Saved entries:

* * * * * * *

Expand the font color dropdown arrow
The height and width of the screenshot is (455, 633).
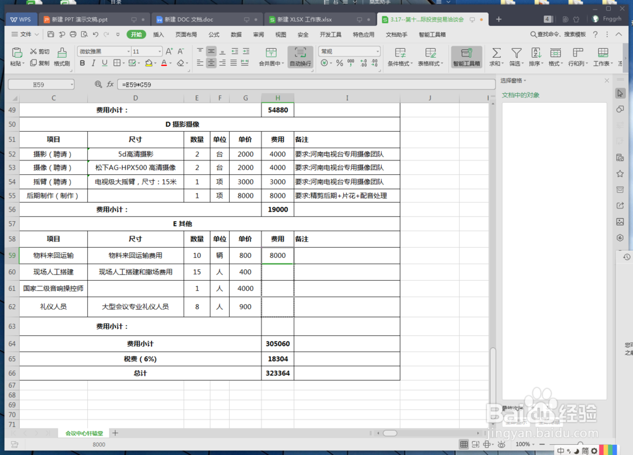(169, 64)
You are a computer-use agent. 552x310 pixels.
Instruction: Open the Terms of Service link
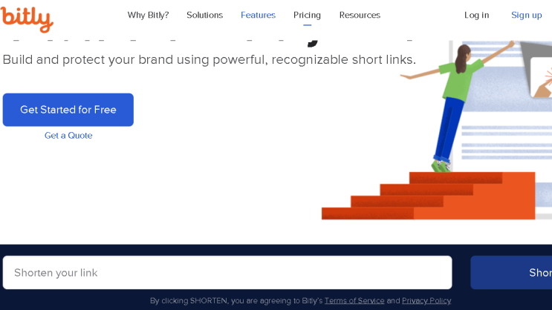pyautogui.click(x=354, y=300)
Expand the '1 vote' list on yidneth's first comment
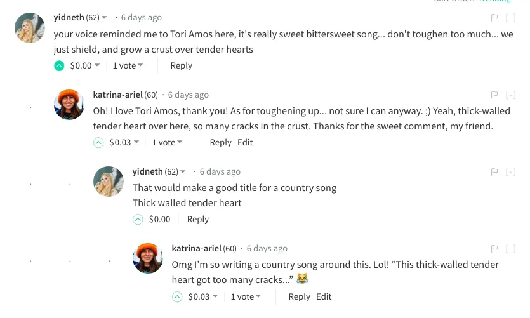The image size is (530, 318). 128,65
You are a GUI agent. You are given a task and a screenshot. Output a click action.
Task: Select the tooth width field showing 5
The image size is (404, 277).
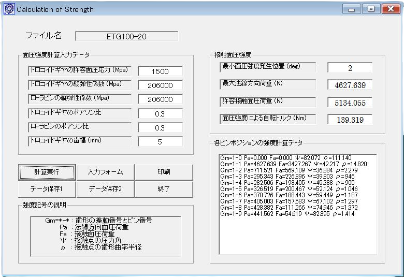160,141
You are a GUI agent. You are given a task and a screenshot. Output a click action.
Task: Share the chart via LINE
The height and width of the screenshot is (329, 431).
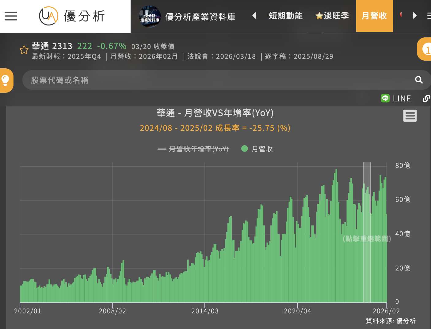click(x=396, y=98)
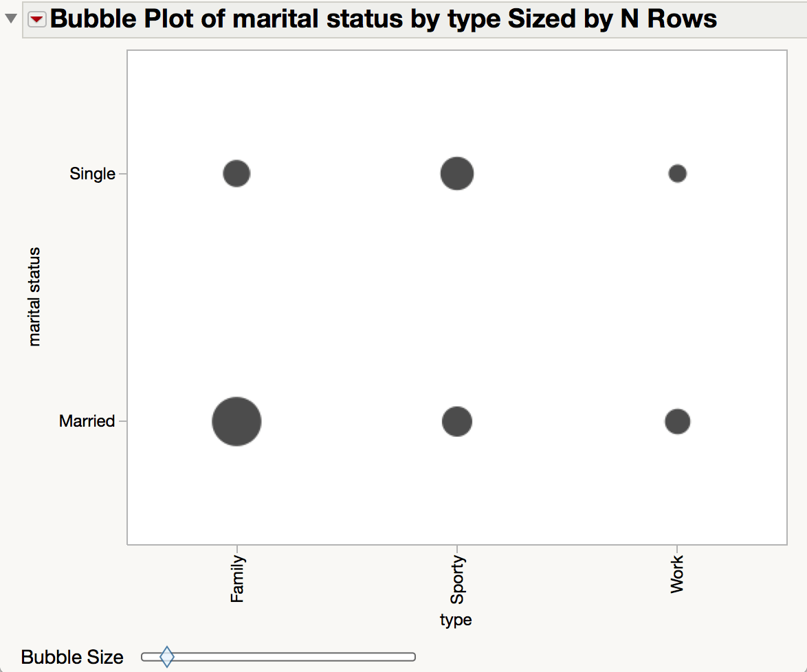Select the Single Sporty bubble
Image resolution: width=807 pixels, height=672 pixels.
click(x=456, y=173)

* * * * * * *

• [EXERCISE DESCRIPTION]: Please repeat exactly the lines from the one containing "The height and width of the screenshot is (455, 633)." through the end of the entries, both included, omitting pictures.

• [EXERCISE RESULT]:
The height and width of the screenshot is (455, 633).
(169, 64)
You are a computer-use agent. 552x310 pixels.
Instruction: Open the Terms of Service link
pyautogui.click(x=354, y=300)
Expand the '1 vote' list on yidneth's first comment
The image size is (530, 318). 128,65
You are a GUI agent. You are given a task and a screenshot. Output a click action.
Task: Select the tooth width field showing 5
The image size is (404, 277).
160,141
You are a GUI agent. You are given a task and a screenshot. Output a click action.
Task: Share the chart via LINE
The height and width of the screenshot is (329, 431).
click(x=396, y=98)
Select the Single Sporty bubble
Image resolution: width=807 pixels, height=672 pixels.
click(x=456, y=173)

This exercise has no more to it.